Germany steps up security on news of planned terror attack

Germany announces stepped up security in light of information that terrorists may be planning an attack in the country for late November. Security is to be increased at all airports and train stations.

A police officer at a German train station

Travelers can expect increased alert at transport hubs

Germany's interior minister has announced that security is being stepped up at airports and train stations across the country. Thomas de Maiziere told reporters in Berlin on Wednesday that the move came in light of concrete information received, indicating that a terrorist attack was being planned for the end of November in Germany.

"From today, there will be a visible police presence. I thought it should be explained to citizens," De Maiziere said. "There is reason for concern, but no reason for hysteria."

Thomas de Maiziere

De Maiziere: 'reason for concern, not hysteria'

De Maiziere called on all citizens to be vigilant. Any unattended packages or bags should be reported to security officials. The increased alert applied to all of Germany.

Three scenarios

The government did not provide any details, but security officials in Berlin said three suspected threats had arisen.

Speaking on condition of anonymity, the officials said one involved senior al Qaeda leader Younis al Mauretani, who was planning an operation against Europe and the United States.

The second involved a plot to carry out coordinated armed attacks similar to those that killed 166 people in the Indian city of Mumbai in 2008. Indications emerged that between 15 and 25 militants were lying in wait in Europe preparing for such a strike, potentially in Germany, the officials said.

Problem statement — Continue the article on Germany's heightened security alert, picking up right after its final sentence.

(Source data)
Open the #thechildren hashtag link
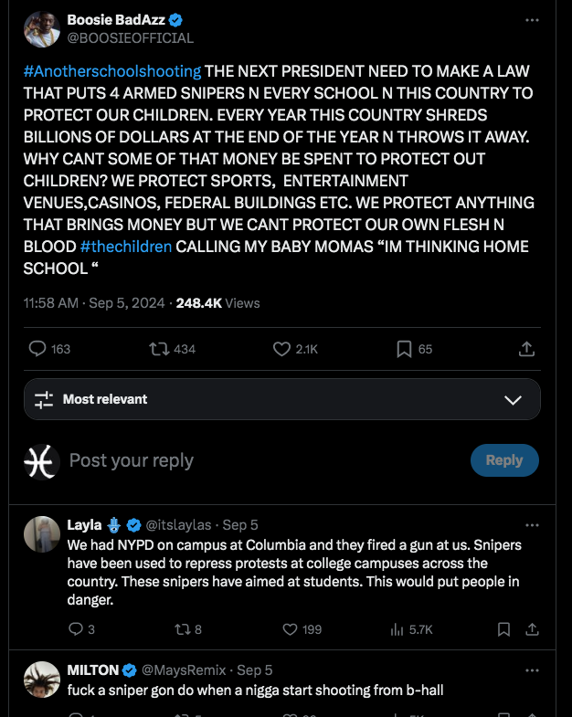 click(x=126, y=247)
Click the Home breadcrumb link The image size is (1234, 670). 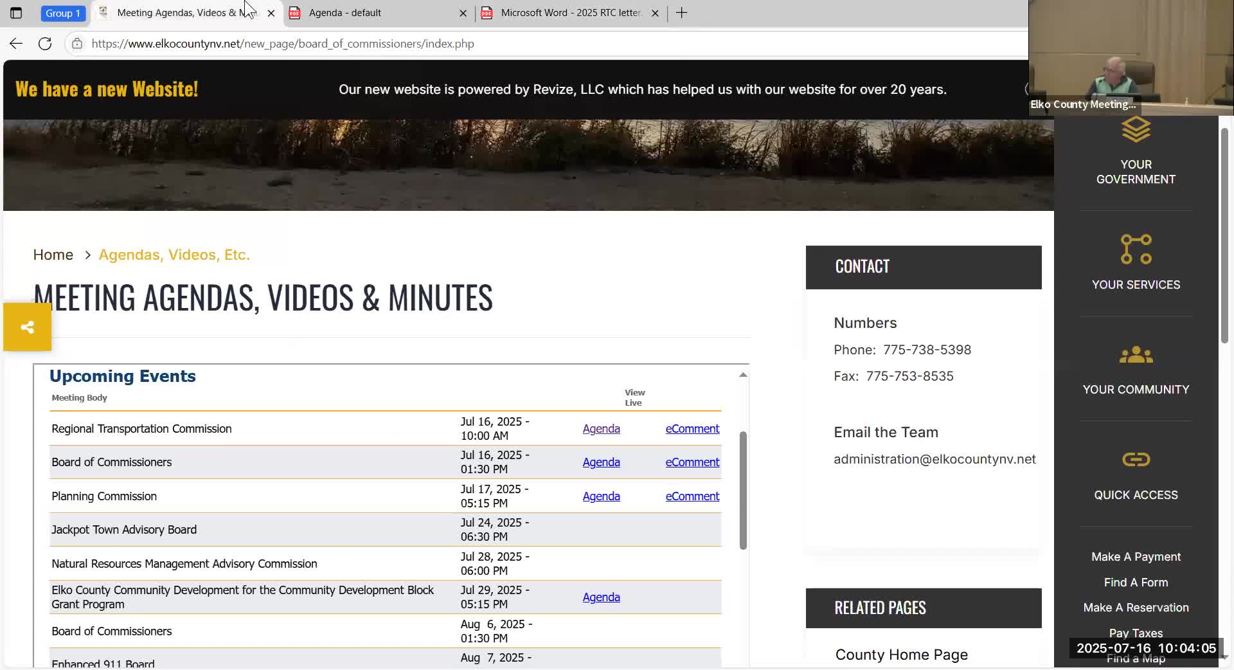click(53, 255)
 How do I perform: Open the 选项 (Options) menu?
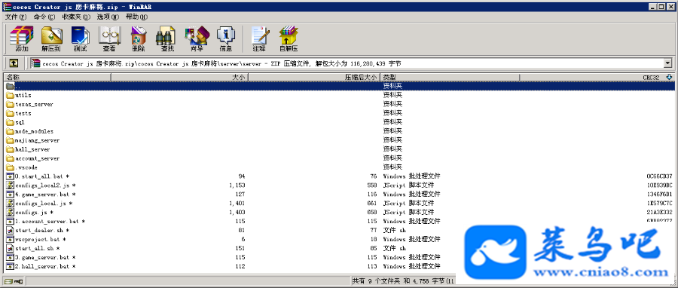click(x=108, y=17)
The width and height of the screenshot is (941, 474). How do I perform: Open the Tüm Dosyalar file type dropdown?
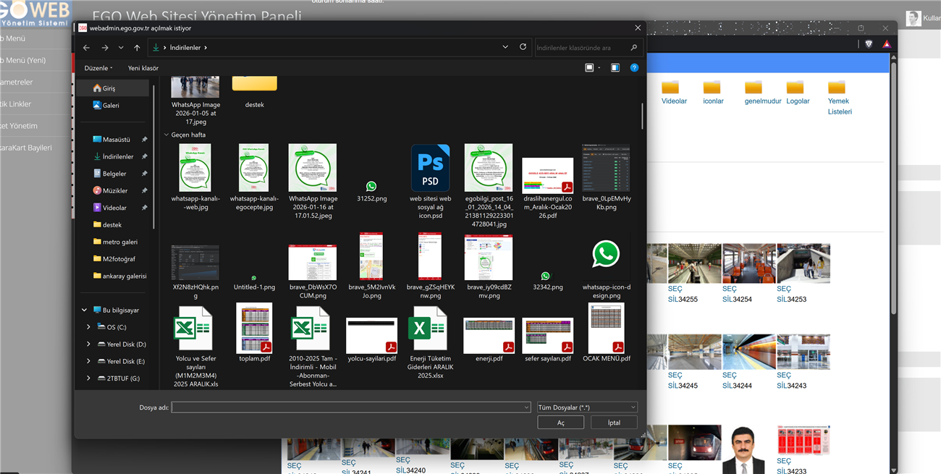587,407
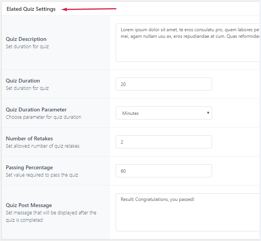This screenshot has height=241, width=261.
Task: Click the red arrow pointing at the heading
Action: (89, 8)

Result for this task —
Pigeons fly above the Taj Mahal Hotel during the Mumbai attacks

One of the scenarios resembles the 2008 attacks in Mumbai

A third scenario pointed to sleeper cells already in Germany, though no specific targets were identified.

Although the evidence pointed to a real threat, de Maiziere called on Germans to avoid overreating.

"It is not cause and should not be cause for us to change our daily lives totally," the minister said, comparing the situation to the security alarm surrounding Germany's federal elections in 2009.

De Maiziere said "a tip from an international partner after the Yemen incident" alerted the interior ministry to the potential threat.

Past threats from Yemen

Earlier this month, the discovery of two US-bound parcel bombs sent via airmail from Yemen raised new fears about security. The parcel bombs coincided with package bombs sent by Greek militants to Chancellor Angela Merkel in Berlin.

The German government responded by grounding all cargo planes originating from Yemen, a ban that has since been lifted.

In October, De Maiziere drew criticism after he warned against "alarmism" in the wake of travel alerts for Europe issued by the United States, Britain and Japan.